Task statement: Copy the part of the divorce post below word for word, starting with "It doesn't matter that, as" and going on through "will go on.".
*** Document section Section Begins ***
Take a deep breath, it's just another day in Perfect!

What My Divorce Has Taught Me. . . . .

So, it's done.  Finished.  Over with.  My marriage that is. . . .and the divorce.  It's done.  It's . . .all. . . just. . . DONE!  It's strange really.  The divorce took eight minutes.  Yes, you read that correctly.  EIGHT. MINUTES.  That was all the time it took to murder a family.  Eight FUCKING minutes!  They have this shit down, I tell ya. . . .to a science, for sure.  It's very clinical.  They're very clinical.  The magistrate and the recorder.  They sat patiently waiting for my answers to questions that stuck in my throat, through my tears.  But, here's what this has all taught me:

Nothing matters.  No, I don't mean that to sound all cynical and negative.  If anything it's the opposite.  It's the fact that those eight minutes don't really MEAN anything.  I was still the same person I was when I got there, when I left.  I didn't crumble or crack or fall over or. . .DIE, like I thought I was going to.  Did I cry?  Yes!!  Like a fucking BABY!!!!!  I cried on my ex-husband's shoulder.  Yes, you read THAT right, too, I cried on. his. shoulder.  He let me get snot and tears all over his nice shirt.  And you know what?  It didn't matter.  He wasn't pissed about it.  He wasn't "put out".  He can always wash his shirt. It didn't matter that, as of 10 seconds prior to the bawling fit, we were no longer married.  It just, simply, didn't matter.  I was hurting and he held me.  Period. 

It doesn't matter that, as far as the state is concerned, I'm single.  Single, people.  Single.  I haven't been "single" since I was 14 years old back at good old "Smoky Hill High School", just prior to dating Keith!  What does one do some 32 years later?  How does one "date" again?  I have no idea and it doesn't matter anyway.  I'll figure it out.  Or I won't.  Either way, it doesn't really matter.  Life will go on. 

It doesn't matter that I loved my ex-husband in a way that, probably, wasn't healthy.  It doesn't matter that I wish I would have showed him how much I loved him better.  In a way that would have made him KNOW it, every single day.  It doesn't matter that I now know how lucky I was to be allowed to stay at home with our daughters and raise them, the right way, in our eyes.  It doesn't matter that I now realize I should have had more fun when I was there.  I should have allowed myself to go to lunch more often.  I should have stopped cleaning so much and allowed myself to relax.  It doesn't matter that I know for a fact that I tried EVERYTHING I knew how to do to save my marriage.  It doesn't matter that it didn't work.  It just doesn't. . . . . .
*** Document section Section Ends ***
*** Listed records Section Begins ***
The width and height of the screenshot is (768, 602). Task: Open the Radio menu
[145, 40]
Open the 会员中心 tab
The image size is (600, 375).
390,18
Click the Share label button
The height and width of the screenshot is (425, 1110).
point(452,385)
*** Listed records Section Ends ***
Finished exercise:
It doesn't matter that, as far as the state is concerned, I'm single.  Single, people.  Single.  I haven't been "single" since I was 14 years old back at good old "Smoky Hill High School", just prior to dating Keith!  What does one do some 32 years later?  How does one "date" again?  I have no idea and it doesn't matter anyway.  I'll figure it out.  Or I won't.  Either way, it doesn't really matter.  Life will go on.